Robinson-Cimpian's research provides some awesome examples. Follow-up research revealed in one case that out of 253 teens who reported using artificial limbs, 251 were lying. And it appears that many teens report themselves as gay when they actually aren't. Says Robinson-Cimpian, "Just like these jokester youths think it's funny to say they are gay and blind, they also think it's funny to say that they are suicidal, engage in sexually risky behavior, and take drugs."
Yettick does not want us to be too amused by these "mischievous responders," because they "can pose a serious threat to the validity of survey-based research studies."
I think Yettick is missing the picture here.

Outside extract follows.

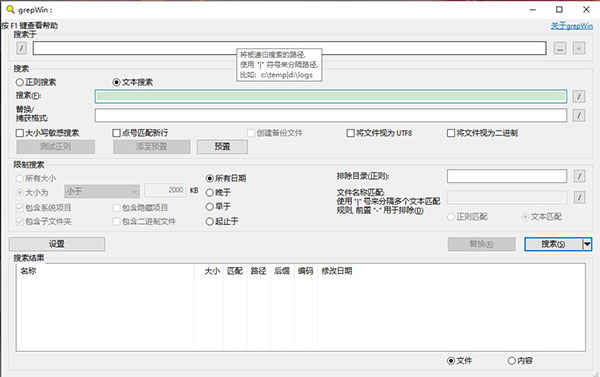Click slash icon beside exclude directories field
Screen dimensions: 600x377
(579, 176)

These responders do not pose a serious threat to survey validity. They reveal why survey validity is a tissue-thin construct in the first place.
Yettick quotes this exchange at the beginning of the piece:
Q: Last school year, did you ever have an unexcused absence or a ditched class?
A: No, but why would I tell?
She characterizes this as "silly sarcasm." I would characterize it as an honest answer. What she calls a "mischievous responder" I would call a teen who decides not to play the game, who doesn't even bother to employ an adult's more sophisticated techniques for pretending to play nice while thumbing his nose at the system. Are there survey writers who know better? Statistically that seems probable, but the bulk of surveys and tests suggest it's a tiny group (tinier than the group of mischievous responders).
Survey and test creators make one huge, huge assumption-- that the people who use their instruments owe them an honest answer. Their employment bias is so strong, their certainty that they are doing self-evidently Important Work so clear, that they don't imagine people not seeing it. These folks live in a magical land where, if they walk up to a total stranger and ask him what kinds of people he likes to have sex with, he will feel obliged to give an honest answer.
The same holds true for standardized testing. The foundational belief of the testing industry, the concrete on which every other piece of structure rests, is the assumption that students who take The Test must of course take it Seriously. If a student is bored or tired or distracted or just doesn't care or doesn't see any point or just feels like playing ACDC or thinks that high-stakes testing is stupid or wants to write open-ended answers in the form of dirty limericks-- if that happens, every single piece of precious data from student results to VAM to student growth to all of it is crap crap crap.
On some level, the test fans know this. That's why we make the tests high stakes and instruct teachers to say inspiring things-- because we know there is no earthly reason for students to take any of this bubblicious baloney seriously. Robinson-Cimpian estimates that about 12% of responders are not being straight. I think he's being overly optimistic. This is just further evidence that the whole model of analyzing what's inside a person's head by asking standardized test questions is just a failed, broken joke. Mischievous responders just see the joke, and respond accordingly.